In 2006, the National Security Agency transitioned the bulk telephone-metadata acquisition program authorized under the president’s Terrorist Surveillance Program to the business-records court-order authority of Section 215. Since shortly after 9/11, this program has been helping to keep Americans safe by acquiring non-content call records, i.e., telephone numbers and the date, time, and duration of a call. This program has yielded invaluable intelligence that has helped prevent attacks and uncovered terrorist plots. Nevertheless, the Obama administration has built up unnecessary barriers that sacrifice the fragile operational efficiency of the program without actually accomplishing anything in terms of data security.
Meanwhile, the threat level has only increased. On the heels of an ISIS-inspired attack in Texas, the administration has greatly increased security at military bases, airports, railroads, and other potential targets. Just this year, the FBI has so far arrested at least 30 Americans for planning ISIS-inspired attacks in the U.S. FBI director James Comey recently issued this chilling warning:
The siren song sits in the pockets, on the mobile phones, of the people who are followers [of ISIS] on Twitter . . . It’s almost as if there’s a devil sitting on the shoulder, saying “Kill! Kill! Kill! Kill!” all day long.
Most people would agree it should not be more difficult to investigate a terrorist plot than check fraud. As the National Academy of Sciences noted in its recent report, Section 215 of the Patriot Act simply “allow[s] the [Foreign Intelligence Surveillance Court] to require production of documents and other tangible things determined relevant to national security investigations, much like other courts do in criminal and grand jury investigations.” But unlike in the criminal context, Section 215 is subject to extraordinary oversight by the Executive and Judicial branches, as well as minimization procedures to protect Americans’ civil liberties. Moreover, information acquired under Section 215 can be accessed by only a limited number of trained intelligence professionals and only after the government has demonstrated to the court that there is a reasonable, articulable suspicion that a number or identifier is associated with a specific foreign-terrorist organization.
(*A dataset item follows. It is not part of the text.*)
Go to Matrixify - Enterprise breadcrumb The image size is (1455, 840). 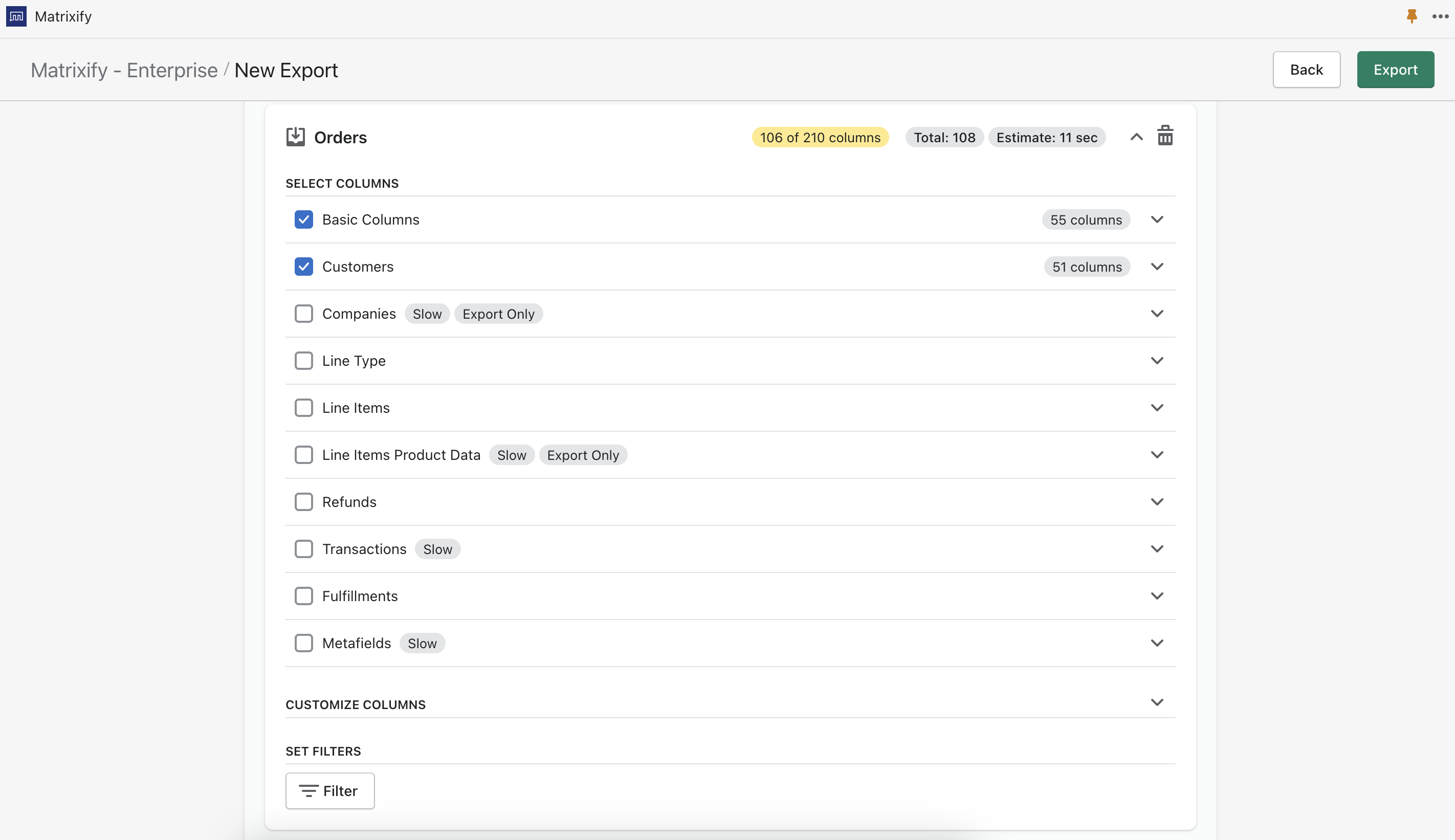pyautogui.click(x=124, y=70)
Compare this with how a local district attorney can obtain the same type of information in a routine criminal case. He issues a grand-jury subpoena for phone records, which requires only a showing that the records are relevant to an investigation. The subpoena could require the production of much more detailed information than is acquired under Section 215, such as names and addresses of the callers. Indeed, the U.S. Drug Enforcement Agency and Internal Revenue Service can obtain telephone call records and bank records with an administrative subpoena without even a prosecutor’s approval, much less approval by a judge. The Supreme Court has long held this process constitutional under the Fourth Amendment because such information is already in the hands of a third-party — the phone companies — and therefore, a customer has no reasonable expectation of privacy in that information.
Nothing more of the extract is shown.